Before she could make a decision, she saw a tree in the road in front of her taking up both southbound lanes and stopped. “That must be when the other tree hit me,” she said. “I don’t remember anything except the fact that I couldn’t get my head up in the car because the roof was right down on me.”

That’s when she heard knocking on the car’s window, and a man’s voice telling her she needed to get out. The man who came to her aid couldn’t open the doors, so he helped her out of the passenger side window and into his pickup truck.

Then, the two began the journey to Suburban. “Every time we turned around, there was another tree down,” Riley said.

Bleeding but still coherent, the Bethesda native was able to direct the man through the  darkened streets. “It still hadn’t dawned on me I was in really bad shape,” she said.

Eventually, Riley and the man arrived at Suburban, where he gave his name to a nurse.
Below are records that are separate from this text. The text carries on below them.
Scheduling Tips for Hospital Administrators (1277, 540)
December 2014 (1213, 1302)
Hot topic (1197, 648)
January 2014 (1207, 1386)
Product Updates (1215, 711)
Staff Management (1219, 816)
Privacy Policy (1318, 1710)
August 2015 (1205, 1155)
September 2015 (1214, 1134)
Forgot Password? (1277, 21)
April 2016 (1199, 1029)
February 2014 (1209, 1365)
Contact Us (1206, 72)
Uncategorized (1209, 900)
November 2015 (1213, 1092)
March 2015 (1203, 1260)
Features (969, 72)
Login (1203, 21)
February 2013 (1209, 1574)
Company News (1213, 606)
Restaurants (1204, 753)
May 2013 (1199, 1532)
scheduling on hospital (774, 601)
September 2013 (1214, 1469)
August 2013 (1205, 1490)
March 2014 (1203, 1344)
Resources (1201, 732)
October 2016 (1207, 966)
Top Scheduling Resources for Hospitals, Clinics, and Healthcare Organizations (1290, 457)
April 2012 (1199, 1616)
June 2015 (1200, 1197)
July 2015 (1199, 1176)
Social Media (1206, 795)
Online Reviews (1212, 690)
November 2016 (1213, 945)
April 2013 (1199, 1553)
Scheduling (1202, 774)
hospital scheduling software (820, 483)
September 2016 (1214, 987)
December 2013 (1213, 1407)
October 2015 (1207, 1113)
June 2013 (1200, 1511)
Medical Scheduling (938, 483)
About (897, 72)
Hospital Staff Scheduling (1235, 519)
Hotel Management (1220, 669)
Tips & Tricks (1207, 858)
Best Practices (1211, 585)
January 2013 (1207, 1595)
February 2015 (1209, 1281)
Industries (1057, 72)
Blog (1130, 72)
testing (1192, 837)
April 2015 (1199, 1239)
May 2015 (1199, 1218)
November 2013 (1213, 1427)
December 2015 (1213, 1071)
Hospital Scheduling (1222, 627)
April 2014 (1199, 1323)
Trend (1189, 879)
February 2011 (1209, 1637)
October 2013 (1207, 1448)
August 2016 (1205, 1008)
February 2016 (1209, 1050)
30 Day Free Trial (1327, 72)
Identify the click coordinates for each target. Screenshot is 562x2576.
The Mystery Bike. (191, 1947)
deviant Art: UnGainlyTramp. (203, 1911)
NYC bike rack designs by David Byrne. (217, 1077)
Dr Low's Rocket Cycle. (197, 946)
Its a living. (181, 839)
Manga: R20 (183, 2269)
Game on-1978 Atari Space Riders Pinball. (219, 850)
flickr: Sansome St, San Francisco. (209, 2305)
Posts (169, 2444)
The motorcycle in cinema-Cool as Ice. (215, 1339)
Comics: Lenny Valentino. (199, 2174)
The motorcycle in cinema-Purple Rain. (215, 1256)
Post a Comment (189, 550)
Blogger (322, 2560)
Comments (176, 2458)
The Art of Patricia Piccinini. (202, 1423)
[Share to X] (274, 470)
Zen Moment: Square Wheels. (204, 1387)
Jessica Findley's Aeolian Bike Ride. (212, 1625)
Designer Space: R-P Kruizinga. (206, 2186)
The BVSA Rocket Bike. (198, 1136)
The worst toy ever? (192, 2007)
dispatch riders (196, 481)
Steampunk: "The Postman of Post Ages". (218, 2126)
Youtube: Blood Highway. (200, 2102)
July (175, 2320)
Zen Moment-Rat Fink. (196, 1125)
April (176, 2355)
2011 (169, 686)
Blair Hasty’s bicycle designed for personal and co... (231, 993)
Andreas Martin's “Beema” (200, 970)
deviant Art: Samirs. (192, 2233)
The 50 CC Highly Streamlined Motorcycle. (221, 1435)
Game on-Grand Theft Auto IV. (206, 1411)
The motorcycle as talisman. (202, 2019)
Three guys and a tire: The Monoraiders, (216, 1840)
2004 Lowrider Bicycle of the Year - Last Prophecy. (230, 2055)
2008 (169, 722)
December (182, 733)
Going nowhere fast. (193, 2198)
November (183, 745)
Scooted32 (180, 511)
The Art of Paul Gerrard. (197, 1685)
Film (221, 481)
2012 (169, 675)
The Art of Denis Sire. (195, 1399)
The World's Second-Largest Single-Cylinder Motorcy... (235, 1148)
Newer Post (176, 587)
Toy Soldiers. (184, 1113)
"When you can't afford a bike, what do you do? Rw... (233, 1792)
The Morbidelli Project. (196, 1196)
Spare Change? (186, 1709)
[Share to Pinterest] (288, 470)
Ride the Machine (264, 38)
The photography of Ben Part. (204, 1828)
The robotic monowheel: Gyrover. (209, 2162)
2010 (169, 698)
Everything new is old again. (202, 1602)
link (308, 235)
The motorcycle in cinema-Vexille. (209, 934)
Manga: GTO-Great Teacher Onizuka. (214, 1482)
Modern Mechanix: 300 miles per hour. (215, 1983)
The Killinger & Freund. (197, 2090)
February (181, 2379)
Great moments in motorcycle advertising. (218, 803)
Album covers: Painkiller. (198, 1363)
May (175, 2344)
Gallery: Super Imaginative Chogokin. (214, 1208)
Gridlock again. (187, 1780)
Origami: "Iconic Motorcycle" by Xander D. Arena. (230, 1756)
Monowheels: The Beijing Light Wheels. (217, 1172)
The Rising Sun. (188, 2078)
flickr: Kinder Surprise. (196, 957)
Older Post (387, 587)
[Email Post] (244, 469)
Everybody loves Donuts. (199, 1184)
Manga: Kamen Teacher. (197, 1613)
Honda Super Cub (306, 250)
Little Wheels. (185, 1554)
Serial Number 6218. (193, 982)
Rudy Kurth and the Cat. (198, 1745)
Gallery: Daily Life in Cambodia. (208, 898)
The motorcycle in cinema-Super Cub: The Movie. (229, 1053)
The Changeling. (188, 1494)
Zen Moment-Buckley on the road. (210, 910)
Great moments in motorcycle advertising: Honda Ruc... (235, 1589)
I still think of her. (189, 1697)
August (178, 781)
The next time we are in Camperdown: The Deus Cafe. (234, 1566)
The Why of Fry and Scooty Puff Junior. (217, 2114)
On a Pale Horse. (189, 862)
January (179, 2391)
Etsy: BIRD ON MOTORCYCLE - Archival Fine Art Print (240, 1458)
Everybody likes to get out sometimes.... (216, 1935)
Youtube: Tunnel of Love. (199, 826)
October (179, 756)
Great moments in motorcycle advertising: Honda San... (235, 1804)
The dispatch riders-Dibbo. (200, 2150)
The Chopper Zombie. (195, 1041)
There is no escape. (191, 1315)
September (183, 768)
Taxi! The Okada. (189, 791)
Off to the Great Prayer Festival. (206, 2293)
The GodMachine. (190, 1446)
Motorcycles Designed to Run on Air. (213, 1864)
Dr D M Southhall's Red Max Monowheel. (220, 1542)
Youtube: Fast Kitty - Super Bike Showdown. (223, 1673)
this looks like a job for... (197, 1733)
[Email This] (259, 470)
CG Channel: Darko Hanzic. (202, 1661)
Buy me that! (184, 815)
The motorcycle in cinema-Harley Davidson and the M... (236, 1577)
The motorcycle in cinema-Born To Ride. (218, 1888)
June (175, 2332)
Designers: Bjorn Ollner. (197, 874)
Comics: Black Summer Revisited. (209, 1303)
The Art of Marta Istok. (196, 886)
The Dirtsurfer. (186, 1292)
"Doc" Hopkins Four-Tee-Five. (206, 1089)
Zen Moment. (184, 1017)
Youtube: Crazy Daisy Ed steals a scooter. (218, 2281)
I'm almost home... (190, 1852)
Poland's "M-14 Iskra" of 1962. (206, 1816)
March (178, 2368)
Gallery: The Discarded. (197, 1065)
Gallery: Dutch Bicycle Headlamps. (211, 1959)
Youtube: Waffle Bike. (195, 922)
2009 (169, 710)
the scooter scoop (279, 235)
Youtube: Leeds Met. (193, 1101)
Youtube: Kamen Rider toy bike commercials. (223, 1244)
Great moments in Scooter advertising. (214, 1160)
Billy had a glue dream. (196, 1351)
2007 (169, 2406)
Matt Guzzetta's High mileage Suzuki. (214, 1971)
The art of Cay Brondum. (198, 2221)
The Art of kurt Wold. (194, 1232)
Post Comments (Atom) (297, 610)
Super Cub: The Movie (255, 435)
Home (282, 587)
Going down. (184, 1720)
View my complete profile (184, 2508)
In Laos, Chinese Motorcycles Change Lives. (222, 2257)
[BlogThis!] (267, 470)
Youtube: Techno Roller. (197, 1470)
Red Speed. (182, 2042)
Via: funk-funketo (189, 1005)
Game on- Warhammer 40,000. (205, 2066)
In the confusion of the evening, however, the slip of paper on which he wrote his name was lost.

It wasn’t until later that Riley realized the extent of injuries – a gash that spanned from her forehead to the back of her scalp, exposing her skull.

More than a week after the accident, Riley still hasn’t been able to track down the man who rescued her.  Most importantly, Riley said, she wants to find out if he made it home safely.

 “At this point, I just want to find him,” Riley said. “I want to keep in touch with him for the rest of his life, and the rest of my life. I just want to find him and make sure he’s OK.”

Riley's story was first reported by NBC Washington.